Is Secretion of Growth Hormone-Releasing Hormone Impaired in Elderly People?

GHRH challenge tests were administered to young (mean age 27) and elderly (mean age 68) healthy volunteers. Peak GH response, total GH area under the curve, and GHRH-stimulated GH pulse amplitude were compared. Somatotroph cell populations were assessed in parallel autopsy studies. Somatostatin infusion experiments distinguished somatotroph cell reserve from inhibitory tone.

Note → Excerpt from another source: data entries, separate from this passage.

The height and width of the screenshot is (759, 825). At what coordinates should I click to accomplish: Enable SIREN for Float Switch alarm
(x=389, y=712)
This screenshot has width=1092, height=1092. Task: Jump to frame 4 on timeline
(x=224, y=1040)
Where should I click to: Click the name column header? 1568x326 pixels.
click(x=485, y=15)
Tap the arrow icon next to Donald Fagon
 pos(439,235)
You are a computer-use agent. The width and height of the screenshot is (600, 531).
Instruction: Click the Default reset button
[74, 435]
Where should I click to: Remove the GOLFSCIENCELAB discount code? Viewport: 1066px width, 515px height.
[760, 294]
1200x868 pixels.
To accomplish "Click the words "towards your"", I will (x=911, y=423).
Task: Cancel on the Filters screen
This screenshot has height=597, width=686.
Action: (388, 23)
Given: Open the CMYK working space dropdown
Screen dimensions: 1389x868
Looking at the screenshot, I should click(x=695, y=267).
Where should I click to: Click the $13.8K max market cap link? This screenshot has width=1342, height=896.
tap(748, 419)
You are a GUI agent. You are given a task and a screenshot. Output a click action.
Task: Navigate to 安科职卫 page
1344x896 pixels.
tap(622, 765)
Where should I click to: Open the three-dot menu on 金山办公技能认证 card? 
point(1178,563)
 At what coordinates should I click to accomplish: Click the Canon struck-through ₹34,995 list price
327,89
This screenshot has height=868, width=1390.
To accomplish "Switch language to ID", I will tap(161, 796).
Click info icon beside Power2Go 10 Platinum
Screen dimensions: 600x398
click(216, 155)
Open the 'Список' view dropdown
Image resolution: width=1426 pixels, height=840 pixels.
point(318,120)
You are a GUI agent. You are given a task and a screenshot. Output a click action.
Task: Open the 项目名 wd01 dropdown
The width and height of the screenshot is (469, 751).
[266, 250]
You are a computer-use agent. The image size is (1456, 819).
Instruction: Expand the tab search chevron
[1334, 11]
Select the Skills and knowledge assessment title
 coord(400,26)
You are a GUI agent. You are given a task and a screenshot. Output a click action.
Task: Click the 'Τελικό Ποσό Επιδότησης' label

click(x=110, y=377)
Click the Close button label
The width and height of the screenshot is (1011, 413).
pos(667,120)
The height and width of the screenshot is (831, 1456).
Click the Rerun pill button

Elderly subjects showed significantly impaired GH response to GHRH challenge compared to young controls, despite relatively preserved somatotroph cell populations. The data indicated that the primary age-related deficit is insufficient GHRH stimulation of structurally intact somatotrophs — not somatotroph cell loss or intrinsic cellular dysfunction. This finding is foundational: it means that administering a GHRH analog (Sermorelin, CJC-1295) should be able to restore GH secretion in aged individuals whose somatotrophs remain responsive.

The study was cross-sectional, limiting causal inference. Individual variability in GH secretion is high, requiring careful statistical analysis. The finding that somatotrophs remain structurally intact may not apply to all aging phenotypes.

This study provides the mechanistic rationale for using GHRH analogs (Sermorelin, CJC-1295) in anti-aging GH research. If the pituitary somatotrophs remain capable of responding to GHRH in elderly individuals, then GHRH-analog supplementation should restore physiological GH pulsatility — the hypothesis tested in subsequent Sermorelin and CJC-1295 research.